The speaker giveth, and the speaker taketh away.
House Speaker Nancy Pelosi has revoked Vice President Mike Pence's office space in the House. https://t.co/xDFfSSnGXL
— NPR Politics (@nprpolitics) March 12, 2019
VP is president of & has office space in the Senate. Paul Ryan broke protocol, gave Pence space in the House of Representatives – which he never should have had – and, Nancy Pelosi is returning the House back to the American people; not lobbyists & corporate America. Understand?
— Mary (@mryfrtsn) March 13, 2019
“Did Hillary inspire many women to run? Absolutely,” says political strategist Maria Cardona, adding, “I think the anger and fear of what we’re becoming after Trump really lit a fire in women’s bellies.” https://t.co/UHJTjDdKpb
— Connie Schultz (@ConnieSchultz) March 12, 2019
… A record number of women ran — and won — in the 2018 midterms, and the same dynamics that led to this boost could be contributing to the increase in women presidential candidates as well.
Clinton, the first woman to secure a major-party nomination for the presidency, carved out a path that other women could follow. Research has found that women in leadership positions can serve as key role models for younger women in their field, and help improve their performance. Additionally, one person’s efforts to break a barrier can make a position seem more accessible to others in the future.

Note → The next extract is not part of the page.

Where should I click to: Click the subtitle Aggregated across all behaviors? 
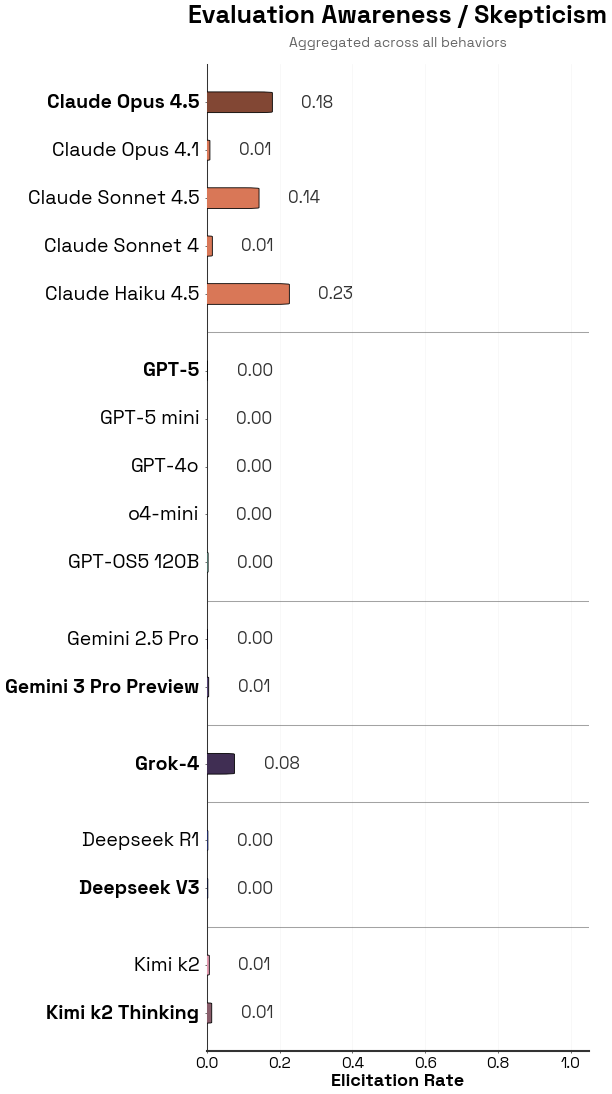point(397,43)
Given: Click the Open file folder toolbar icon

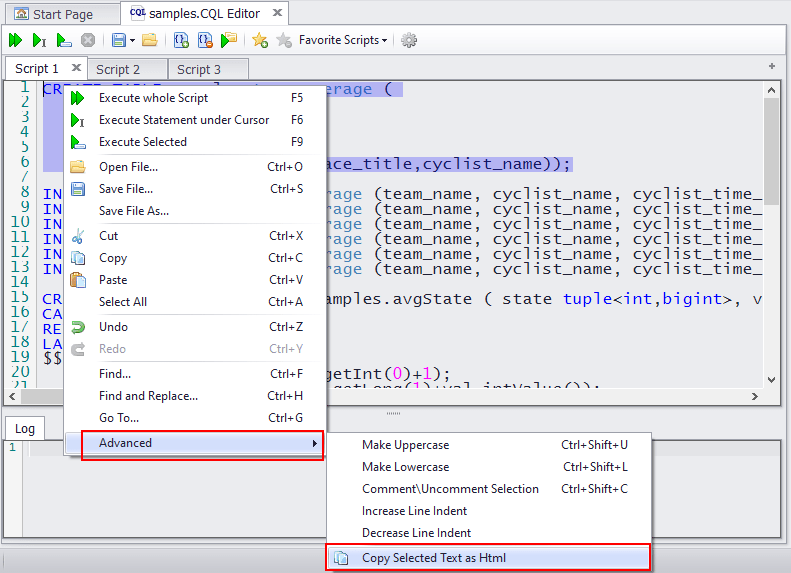Looking at the screenshot, I should [x=150, y=40].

“I think that Hillary did help, but also I think the victories in 2018 helped. It proved that women can mobilize women voters,” says Democratic pollster Celinda Lake, who runs Lake Research Partners…

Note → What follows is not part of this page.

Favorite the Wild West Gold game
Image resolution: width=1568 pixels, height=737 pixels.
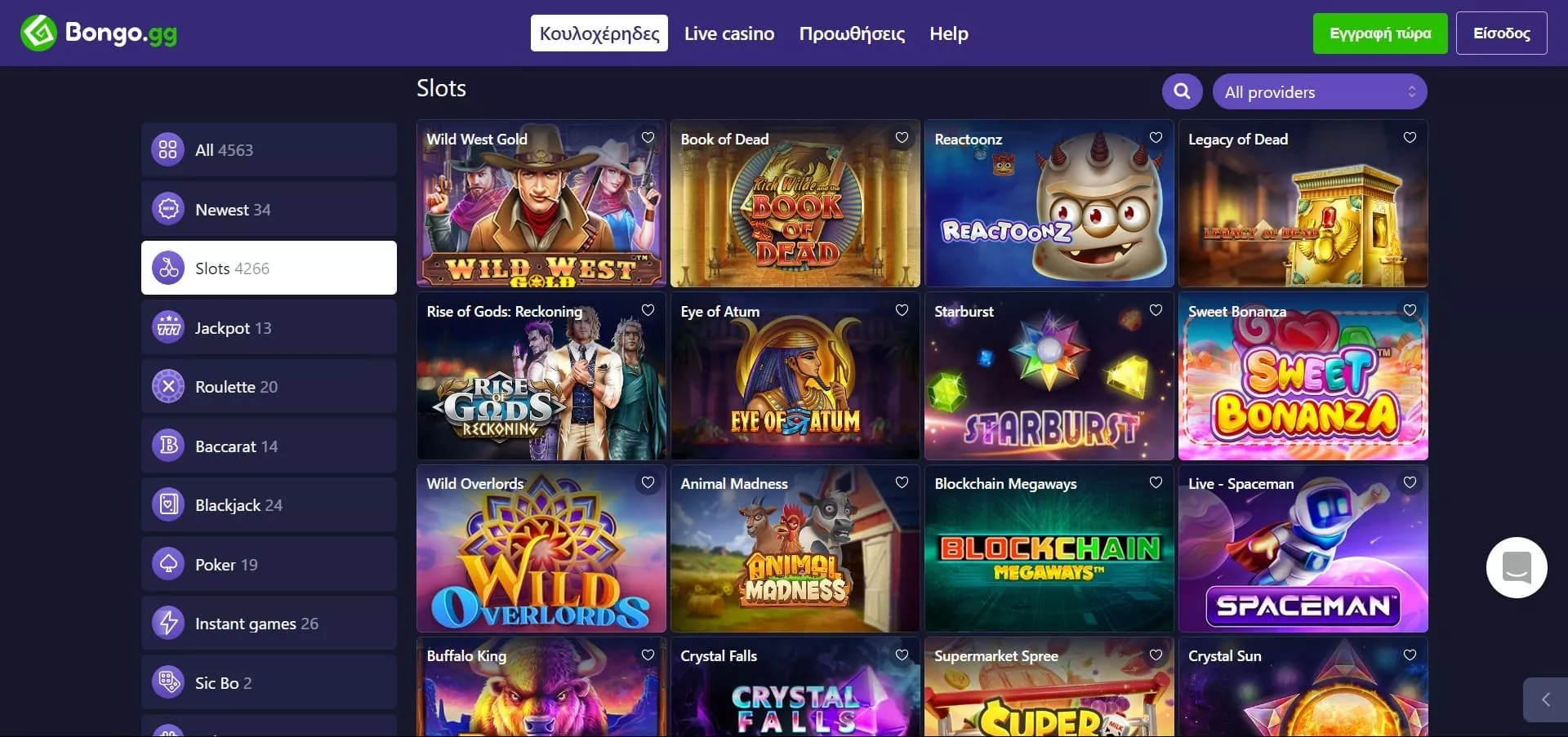click(648, 138)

The surge in Democratic women candidates can also be attributed, in part, to longtime investments the party has made in building a bench.
“The filling of the pipeline was a 35-year project or longer,” says Lake, who adds that Barbara Mikulski, one of the first women to join the Senate, used to joke that she was a 30-year overnight success. Emily’s List, one of the organizations that have led recruitment for women and training for women candidates, most recently heard from more than 42,000 women interested in running during the 2018 midterms…
Another ‘Hillary Effect’, IMO, is that women considering running for office could see what happened after the Worst Possible Outcome. Clinton was abused, threatened, sneered at — she had her popular-vote win stolen by Republican traitors and their foreign purchasers — and she went right on with her work. She’s not happy about what happened, but she’s still publicly modeling a good and happy life. The nuns used to tell us: Half of courage is knowing what you’re attempting has been done before. Sometimes failure is an option… but, if you work hard, you can still return safely to Earth.